YOUR TASK | Continue the University of Winnipeg convocation address below, picking up after its last sentence.

PASSAGE TO READ |
Autumn Convocation 2007


Elizabeth Esselmont, B.Sc.
Oct. 21, 2007
Eighty-fifth University of Winnipeg Convocation

Madam Minister, Mr. Chancellor, Mr. President, distinguished guests, fellow graduates, ladies and gentlemen…

I appreciate having this opportunity to speak on behalf of a very diverse group of graduates.  Today is the day that we’ve all been waiting for as we spent long hours studying for exams, pondering over term papers, and trying to figuring out what exactly happened during that lab.  We have reason to celebrate today.  We are celebrating the end of a chapter in our lives and the beginning of an exciting new part of the journey. 

As we celebrate our achievements today, let us remember to be thankful for the circumstances, institutions, and people that have helped us to achieve. First, let me extend, on behalf of all graduates, our thanks for the opportunities we have had here at the University of Winnipeg to learn and grow. In a world that still suffers too much from war, poverty, and suppression we must remember that it is an empowering privilege to be able to pursue higher education. Realizing this privilege to its full potential requires the hard work of the students and the assistance of the staff. I want to thank each one of the professors and support staff that has shared with us their expertise and treated us with respect while helping us to explore new ways of thinking.

GIVEN DATA |

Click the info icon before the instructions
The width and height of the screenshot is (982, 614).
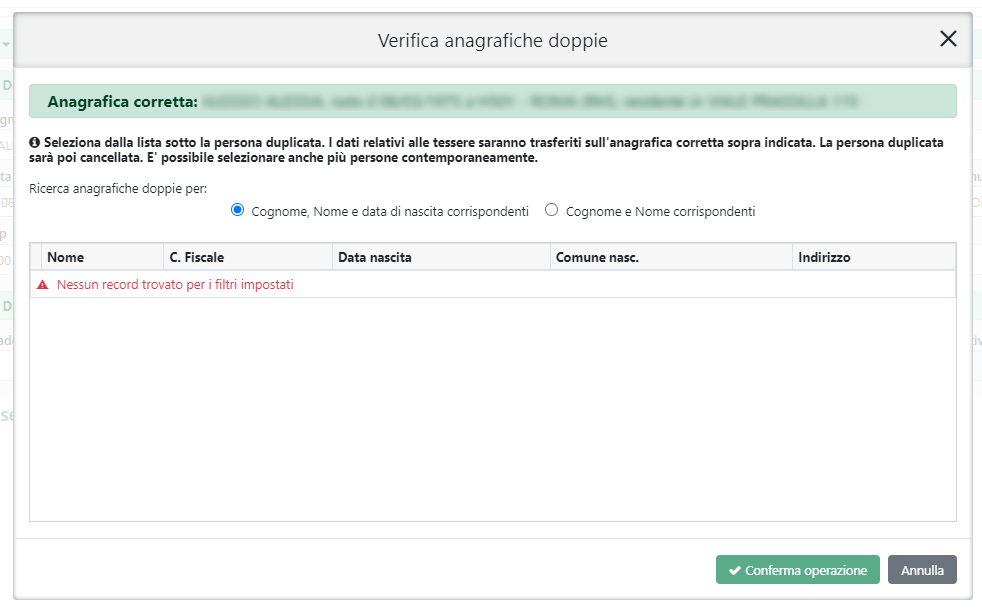[34, 143]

TASK ANSWER |
Thank you also to my fellow students. We have forged alliances, some temporary, and others of longer duration, to help us get through such diverse challenges as labs, term papers, exams, and life.

No one said it would be easy, and it hasn’t been, but in the end it is good. We have done the best with the time and talents we had, to work toward goals we believe in. What better way could one use their time?  It has been said, there is a danger, not in hard work, but rather in not having a goal to work hard for. Goals focus us and help us cultivate the hope that we will make a positive difference in our own lives and in the lives of others.

How we define “a positive difference” began with the values that were instilled in us by our families, friends and mentors. Many of them are with us here today, even as they have been with us over the past many years. I would like to thank my own family for encouraging me every step of the way and for helping me get through the stressful times.  I couldn’t have done it without your patience and your guidance.  Fellow graduates, I encourage you to also take a moment sometime today to acknowledge the people who have helped you get to this point.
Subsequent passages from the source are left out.